You ultimately will want to involve a leadership team of key staff in the process since they are the ones that will help transform your company and you will be able to establish mutual accountability for the results. If you do not have a strong leadership team then you can establish a board of directors that can help you kick-start the process.
Your board can consist of your professional contacts, industry associates, family members or professional advisors. Your board should meet annually or more frequently to visit your plan and review progress.
A fundamental building block in the growth process is the understanding of industry benchmarks. When you have established the benchmarks for key performance, then you can start to build your organization.
Gerber states you should build an organization chart for the future. Create every position that you will have as your company grows and then write job descriptions for each position. You may find that you have the same name on several positions as your company grows.
As your revenues increase you will start to hire for specific positions. If you understand the industry metrics, you will be hiring based on need and will know if your staff is meeting performance expectations. You should also understand the financial benchmarks in the industry.
While every market is not the same, they are remarkably similar in produced margins, production volume and capacity, overhead, marketing expenses and other key measurements. These benchmarks will serve as the financial foundation of your company. If you do this, you will create a profitable company from the beginning; a fundamental element of a successful plan.
Many people feel that they need to lose money in order to build a company that will one day be profitable. That is not true, and your plan should include profits from Day One, a balance that you can achieve with a solid sales and marketing plan.
As mentioned, you need to take the other elements of a successful business plan and create your success on paper prior to developing your business. You can have several strategic planning meetings away from your office to establish your plan.
Each business plan should create a road map to success and have short-term victories along the way. It is important to get away from the office for at least one solid day as you work on your business and strategic plan. The notes, goals and action plan should be put in writing and follow-up meetings should be established.

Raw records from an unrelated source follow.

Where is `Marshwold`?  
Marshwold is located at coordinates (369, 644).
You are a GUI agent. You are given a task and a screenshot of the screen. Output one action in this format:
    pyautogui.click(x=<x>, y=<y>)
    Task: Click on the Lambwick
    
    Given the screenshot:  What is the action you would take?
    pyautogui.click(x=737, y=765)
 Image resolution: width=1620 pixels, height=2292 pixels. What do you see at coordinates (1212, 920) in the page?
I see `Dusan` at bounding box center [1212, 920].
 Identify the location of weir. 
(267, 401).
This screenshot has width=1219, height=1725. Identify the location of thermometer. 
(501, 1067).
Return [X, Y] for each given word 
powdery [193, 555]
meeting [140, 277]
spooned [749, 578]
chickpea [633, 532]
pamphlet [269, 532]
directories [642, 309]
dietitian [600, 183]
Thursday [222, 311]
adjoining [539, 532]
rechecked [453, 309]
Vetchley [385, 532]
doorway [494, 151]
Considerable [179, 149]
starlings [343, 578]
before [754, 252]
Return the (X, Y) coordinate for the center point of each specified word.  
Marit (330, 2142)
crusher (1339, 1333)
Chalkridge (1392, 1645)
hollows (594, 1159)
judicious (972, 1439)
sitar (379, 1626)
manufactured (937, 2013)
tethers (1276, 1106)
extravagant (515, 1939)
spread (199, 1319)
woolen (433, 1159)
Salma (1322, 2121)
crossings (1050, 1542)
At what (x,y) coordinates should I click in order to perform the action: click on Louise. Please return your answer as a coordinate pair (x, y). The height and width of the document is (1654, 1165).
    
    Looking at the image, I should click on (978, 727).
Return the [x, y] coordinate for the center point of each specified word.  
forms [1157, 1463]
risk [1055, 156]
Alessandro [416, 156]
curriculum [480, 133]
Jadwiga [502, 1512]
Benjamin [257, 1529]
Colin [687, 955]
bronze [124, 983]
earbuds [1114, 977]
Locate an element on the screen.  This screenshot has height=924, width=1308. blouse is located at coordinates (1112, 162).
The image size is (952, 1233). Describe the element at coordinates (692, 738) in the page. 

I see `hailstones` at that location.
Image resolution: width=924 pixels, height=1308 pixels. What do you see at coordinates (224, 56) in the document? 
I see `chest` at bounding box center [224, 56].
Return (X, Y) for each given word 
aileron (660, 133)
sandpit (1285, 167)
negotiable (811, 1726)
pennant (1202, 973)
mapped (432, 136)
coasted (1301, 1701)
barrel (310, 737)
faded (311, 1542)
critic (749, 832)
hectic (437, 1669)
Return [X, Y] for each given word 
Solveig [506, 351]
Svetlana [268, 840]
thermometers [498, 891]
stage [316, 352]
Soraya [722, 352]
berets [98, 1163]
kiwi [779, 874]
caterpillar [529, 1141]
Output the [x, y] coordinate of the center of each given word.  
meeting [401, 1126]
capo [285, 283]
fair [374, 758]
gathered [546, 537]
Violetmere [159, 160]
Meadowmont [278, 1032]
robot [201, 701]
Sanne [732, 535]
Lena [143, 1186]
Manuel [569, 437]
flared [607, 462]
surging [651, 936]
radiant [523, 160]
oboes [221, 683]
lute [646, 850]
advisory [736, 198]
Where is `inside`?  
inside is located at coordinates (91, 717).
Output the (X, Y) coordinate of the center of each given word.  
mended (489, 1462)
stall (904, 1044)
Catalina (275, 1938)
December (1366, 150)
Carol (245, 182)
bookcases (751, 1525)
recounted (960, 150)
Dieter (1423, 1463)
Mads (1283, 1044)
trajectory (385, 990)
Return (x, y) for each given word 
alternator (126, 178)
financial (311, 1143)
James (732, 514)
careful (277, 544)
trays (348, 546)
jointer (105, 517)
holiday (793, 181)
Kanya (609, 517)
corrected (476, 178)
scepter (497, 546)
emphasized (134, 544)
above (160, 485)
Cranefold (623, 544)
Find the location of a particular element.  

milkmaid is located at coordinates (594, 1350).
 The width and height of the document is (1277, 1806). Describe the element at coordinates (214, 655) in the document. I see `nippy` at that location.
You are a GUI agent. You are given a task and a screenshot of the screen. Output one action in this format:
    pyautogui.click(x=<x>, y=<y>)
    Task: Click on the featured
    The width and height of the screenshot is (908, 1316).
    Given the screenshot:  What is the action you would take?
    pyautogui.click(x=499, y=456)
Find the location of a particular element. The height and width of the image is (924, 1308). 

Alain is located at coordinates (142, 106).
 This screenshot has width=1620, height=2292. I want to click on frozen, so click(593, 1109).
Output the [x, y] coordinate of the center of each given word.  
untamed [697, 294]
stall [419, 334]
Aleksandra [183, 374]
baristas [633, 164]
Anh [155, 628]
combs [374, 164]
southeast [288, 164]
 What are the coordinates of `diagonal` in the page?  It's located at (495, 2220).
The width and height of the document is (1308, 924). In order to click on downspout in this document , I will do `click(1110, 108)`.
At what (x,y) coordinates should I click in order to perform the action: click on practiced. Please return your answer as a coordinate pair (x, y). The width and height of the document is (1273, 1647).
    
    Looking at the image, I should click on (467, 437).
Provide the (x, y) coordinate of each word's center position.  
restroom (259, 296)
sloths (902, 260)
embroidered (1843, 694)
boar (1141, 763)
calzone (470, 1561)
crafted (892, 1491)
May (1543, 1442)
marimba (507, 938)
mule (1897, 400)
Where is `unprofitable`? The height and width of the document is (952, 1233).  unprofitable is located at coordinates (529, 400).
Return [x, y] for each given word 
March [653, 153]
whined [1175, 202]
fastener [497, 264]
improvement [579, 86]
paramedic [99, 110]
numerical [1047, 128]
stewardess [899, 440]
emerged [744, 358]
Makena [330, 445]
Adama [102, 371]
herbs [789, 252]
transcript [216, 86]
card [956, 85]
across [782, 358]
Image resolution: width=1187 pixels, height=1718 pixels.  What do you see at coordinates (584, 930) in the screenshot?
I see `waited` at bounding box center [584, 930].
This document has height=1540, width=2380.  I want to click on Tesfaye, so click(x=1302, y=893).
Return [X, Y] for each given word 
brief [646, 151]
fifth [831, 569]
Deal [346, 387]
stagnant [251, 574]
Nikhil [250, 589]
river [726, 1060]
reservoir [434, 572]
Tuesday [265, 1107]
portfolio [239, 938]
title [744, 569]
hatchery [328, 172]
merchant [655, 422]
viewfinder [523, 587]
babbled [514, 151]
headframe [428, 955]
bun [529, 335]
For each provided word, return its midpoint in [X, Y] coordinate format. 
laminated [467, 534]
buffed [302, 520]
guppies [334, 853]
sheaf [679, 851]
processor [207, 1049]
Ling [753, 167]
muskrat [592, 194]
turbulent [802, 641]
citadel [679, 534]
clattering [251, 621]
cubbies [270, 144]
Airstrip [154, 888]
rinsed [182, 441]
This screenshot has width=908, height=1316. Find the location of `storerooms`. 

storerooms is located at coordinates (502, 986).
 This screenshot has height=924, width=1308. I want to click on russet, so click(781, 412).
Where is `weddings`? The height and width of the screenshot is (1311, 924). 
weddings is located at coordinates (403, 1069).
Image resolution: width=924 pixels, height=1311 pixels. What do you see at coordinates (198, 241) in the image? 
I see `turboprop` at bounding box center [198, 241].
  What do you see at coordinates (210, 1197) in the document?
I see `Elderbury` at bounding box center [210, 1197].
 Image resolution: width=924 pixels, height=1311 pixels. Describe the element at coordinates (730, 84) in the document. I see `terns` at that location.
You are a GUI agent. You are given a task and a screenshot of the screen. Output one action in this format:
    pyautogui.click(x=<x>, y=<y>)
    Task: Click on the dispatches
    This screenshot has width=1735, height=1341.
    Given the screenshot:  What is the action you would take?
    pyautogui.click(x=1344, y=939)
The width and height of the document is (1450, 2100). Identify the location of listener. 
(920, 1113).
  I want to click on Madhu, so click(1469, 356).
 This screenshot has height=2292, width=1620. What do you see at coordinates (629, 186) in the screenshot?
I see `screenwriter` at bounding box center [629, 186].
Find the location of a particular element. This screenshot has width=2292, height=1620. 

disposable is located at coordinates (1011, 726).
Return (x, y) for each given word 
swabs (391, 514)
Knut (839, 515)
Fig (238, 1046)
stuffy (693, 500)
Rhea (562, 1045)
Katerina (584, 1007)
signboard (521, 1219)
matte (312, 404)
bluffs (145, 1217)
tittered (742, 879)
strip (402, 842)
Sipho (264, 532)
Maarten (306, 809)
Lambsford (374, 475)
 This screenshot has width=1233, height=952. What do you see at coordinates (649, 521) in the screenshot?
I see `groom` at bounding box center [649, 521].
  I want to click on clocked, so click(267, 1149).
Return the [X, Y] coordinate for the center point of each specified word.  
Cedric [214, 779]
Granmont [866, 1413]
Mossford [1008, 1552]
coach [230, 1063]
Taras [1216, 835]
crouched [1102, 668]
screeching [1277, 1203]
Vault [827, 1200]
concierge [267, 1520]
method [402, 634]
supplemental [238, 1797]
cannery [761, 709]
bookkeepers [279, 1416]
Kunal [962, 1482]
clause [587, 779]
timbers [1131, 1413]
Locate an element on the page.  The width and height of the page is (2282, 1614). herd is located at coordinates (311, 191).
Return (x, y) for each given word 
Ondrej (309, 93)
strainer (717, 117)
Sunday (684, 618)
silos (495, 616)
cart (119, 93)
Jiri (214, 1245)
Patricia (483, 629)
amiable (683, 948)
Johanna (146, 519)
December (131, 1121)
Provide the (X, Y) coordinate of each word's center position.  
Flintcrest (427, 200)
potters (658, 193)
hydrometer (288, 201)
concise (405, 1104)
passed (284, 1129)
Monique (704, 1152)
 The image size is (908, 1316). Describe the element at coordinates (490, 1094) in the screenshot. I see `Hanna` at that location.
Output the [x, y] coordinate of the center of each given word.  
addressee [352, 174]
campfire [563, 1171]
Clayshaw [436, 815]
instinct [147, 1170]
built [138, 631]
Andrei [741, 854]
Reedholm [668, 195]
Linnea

Effective organizations are characterized by solid communications. If you create a business plan and have a direction for your company, you need to make sure that you communicate this plan to your staff. They need to know where the company is heading and what their role is in helping you get to the destination.
This communication is important and needs to be consistent and frequent. Have the discipline to meet with your entire staff every month, and your leadership team at least as often, to discuss the plan, progress and create action plans for departments and individuals.
This is a difficult process and requires discipline and focus. There will be fun moments as well as setbacks. In order to have success in the planning and implementation process you need to maintain focus on the plan, keep an eye on the future, learn from your mistakes and celebrate victories.
If you do not set up short-term victories, measure progress and celebrate accomplishment, you run the risk of losing focus and getting off track. However, with a solid plan and the key measurements to track progress then you can start to proactively control your opportunities and create a company that provides you with the resources to achieve your personal and professional goals.